### Selected text
--------------------------------------------------

Olive oil volatiles were analyzed by one dimensional gas chromatography-ion trap mass spectrometry (GC-ITMS) and results were compared with those generated by GC×GC/TOFMS. Forty-four markers were selected for characterization of 914 samples collected in Italy, Spain, France, Greece, Cyprus and Turkey with the aim to distinguish the olive oils labeled as "Ligurian" (protected denomination of origin region) from all the others ("non-Ligurian"). The identification of some volatiles in GC-ITMS was only tentative since spectral match was not clear enough. Two set-ups were tested for GC×GC and 26 volatiles identified by GC×GC could not be identified using 1D-GC. Highly polar analytes (e.g. formic and acetic acid) were strongly retained in the non-polar × polar column set-up and this might lead to co-elutions of broad wrap-around peaks with peaks eluting in their own modulation cycle. Polar × medium-polar column combination avoided wrap-around of some peaks. The linear discriminat analysis (LDA) presented a relatively high sensitivity (89.9%) but a quite low selectivity (58.2%), and this model was able to identify most of "Ligurian" samples. However, its ability to classify the "non-Ligurian" samples was small. To overcome this limitation, an artificial neural network (ANN) model was employed, in which quite high sensitivity and selectivity (84.1% and 80.7%, respectively) was obtained. The authors concluded that there was a 20% possibility for this model to reject a "Ligurian" samples or falsely accept a "non-Ligurian" sample, meaning that this technique may be used as a screening tool.⁵⁹

3.11. Hazelnut

Roasting process control is fundamental to optimize flavour, color and texture, as it induces several chemical reactions. These reactions involve specific precursors following known and unknown pathways, to originate a complex mixture of substances, most of them contributing to the total flavour: furans, pyrazines, ketones, alcohols, aldehydes, esters, pyrroles, thiophenes, sulfur compounds, aromatic compounds, phenols, pyridines, thiazoles, oxazoles, lactones, alkanes, alkenes, and acids.¹⁶

Cordero et al.¹⁶ studied the volatile fraction of roasted hazelnut samples by using GC×GC/qMS, using HS-SPME with a DVB/CAR/PDMS 50/30 μm fiber as sampling technique. The high-complexity sample profiles were interpreted through different methods: a group-type characterization, a direct fingerprint comparison and a template matching to extract useful and consistent information of samples. In group-type characterization, a suitable number of markers (targets) classified as a function of their significance for the purpose of describing botanical, technological, and sensory characteristics of the samples were selected. Direct fingerprint comparison consists of subtracting a sample or analyzed metadata from a reference metadata set. The template matching consists of a pattern matching in which markers, or more generally separated analytes, of an unknown sample are identified in their GC×GC pattern by matching them to the corresponding reference peaks in the pattern of a reference sample (reference pattern). The group-type analysis, focused on several known botanical and technological markers, enabled sample comparison and characterization based on their qualitative and quantitative distribution. Besides, group-type approach is easy to apply, even without specific software. Fingerprint approaches (i.e., direct fingerprint comparison and template matching), on the other hand, extended sample comparisons and correlations to the whole volatiles offering an increased discrimination potential and improved sensitivity due to the wider analyte pattern considered.

--------------------------------------------------

### List of tasks
(1) List the countries in which the olive oil samples described in the excerpt on olive oil and hazelnut volatiles were collected.
(2) According to the excerpt on olive oil and hazelnut volatiles, why was an artificial neural network model used after the linear discriminant analysis? Answer in one to three sentences.
(3) Write the next part of the excerpt on olive oil and hazelnut volatiles, picking up after its final sentence.
The data after this point comes from a separate source and is unrelated to the excerpt.

--------------------------------------------------

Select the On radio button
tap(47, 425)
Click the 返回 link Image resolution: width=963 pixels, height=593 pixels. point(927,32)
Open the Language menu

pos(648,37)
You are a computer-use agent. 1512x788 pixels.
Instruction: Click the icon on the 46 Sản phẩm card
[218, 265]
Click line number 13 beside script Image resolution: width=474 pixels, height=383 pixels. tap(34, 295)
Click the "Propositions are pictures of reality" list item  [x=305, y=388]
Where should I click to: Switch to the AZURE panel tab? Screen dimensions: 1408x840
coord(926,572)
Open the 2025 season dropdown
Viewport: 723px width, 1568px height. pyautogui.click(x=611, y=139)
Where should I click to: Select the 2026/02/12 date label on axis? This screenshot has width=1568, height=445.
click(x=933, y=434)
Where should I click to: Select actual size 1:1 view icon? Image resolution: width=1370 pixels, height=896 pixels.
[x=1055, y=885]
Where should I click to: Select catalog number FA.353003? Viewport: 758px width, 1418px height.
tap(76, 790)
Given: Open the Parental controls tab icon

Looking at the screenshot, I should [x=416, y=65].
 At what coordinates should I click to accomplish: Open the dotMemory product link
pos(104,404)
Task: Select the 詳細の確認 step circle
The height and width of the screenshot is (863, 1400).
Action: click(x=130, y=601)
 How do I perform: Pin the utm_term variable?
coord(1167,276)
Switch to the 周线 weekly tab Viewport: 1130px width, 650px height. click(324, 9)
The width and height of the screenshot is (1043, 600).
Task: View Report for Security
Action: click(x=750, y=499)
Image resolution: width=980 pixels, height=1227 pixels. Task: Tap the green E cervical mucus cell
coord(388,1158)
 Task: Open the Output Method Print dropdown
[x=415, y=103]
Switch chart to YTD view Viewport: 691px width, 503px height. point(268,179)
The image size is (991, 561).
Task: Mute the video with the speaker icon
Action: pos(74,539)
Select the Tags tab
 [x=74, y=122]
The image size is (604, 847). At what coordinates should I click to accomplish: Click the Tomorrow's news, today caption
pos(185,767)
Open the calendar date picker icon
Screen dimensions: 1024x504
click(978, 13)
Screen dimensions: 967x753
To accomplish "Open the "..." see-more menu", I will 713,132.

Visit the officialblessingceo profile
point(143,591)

--------------------------------------------------

### Outputs
(1) Italy, Spain, France, Greece, Cyprus, Turkey

(2) The linear discriminant analysis had relatively high sensitivity (89.9%) but quite low selectivity (58.2%). It identified most "Ligurian" samples but had little ability to classify "non-Ligurian" ones. The artificial neural network was used to overcome this limitation and reached 84.1% sensitivity and 80.7% selectivity.

(3)
3.12. Cacao

The quality of a finished chocolate depends largely on the initial quality of the raw materials employed to its production, mainly cacao beans. GC×GC-TOFMS was used to analyze cacao beans submitted to dry and high moisture conditions during storage. For the HS-SPME procedure, a PDMS/DVB fiber was used and a non-polar × polar column set was used in GC×GC-TOFMS analysis. Some peaks were found to change as a function of storage conditions with Fischer-ration analysis. Four analytes (acetic acid, nonanal, tetramethyl pyrazine and trymethyl pyrazine) were selected for quantification. Higher concentrations of acetic acid and nonanal were found in samples without evident mold on the bean surface, while the two pyrazines were found in higher quantities when mold was evident on the bean surface. Besides, it was observed that acetic acid presented large levels in dry beans and was absent or in low level under higher moisture conditions.⁶⁰

3.13. Roast beef

The flavour of the cooked meat is predominantly derived from Maillard reactions and from the degradation and oxidation of lipids. Heterocyclic compounds, especially those containing sulfur, are important flavour compounds produced in the Maillard reaction providing savory, meaty, roast and boiled flavours. Cooking methods, such as roasting, frying or grilling, as also boiling, smoking or reheating influence flavour formation. Moreover, the temperature reached during the cooking process may have considerable effects on the profile of the formed compounds. Further aspects including meat origin, amino acid ratio, fatty acids and sugars as well as animal diet are important for flavour.⁶¹

Rochat et al.⁸ used GC×GC/TOFMS to identify sulphur (S)-containing compounds from the in-oven roasted beef aroma. The polydimethylsiloxane 100 μm (PDMS) SPME fiber was inserted in the condenser to extract the volatiles from vapors during the cooking. Subclasses of thiols, sulphides, thiophenes and thiazoles were clearly distinguished. To overcome the absence of many retention indices in databanks, the missing values were simulated using a multiple linear regression to help the peak identification. This simulation allowed the selection of the best candidates from the hit list generated by the MS software. However the accuracy of the simulation is insufficient to choose between different potential positional isomers. The authors combined GC×GC/TOFMS and GC-SNIF analysis which led to the positive identification of six impact sulphur odorants in roast beef.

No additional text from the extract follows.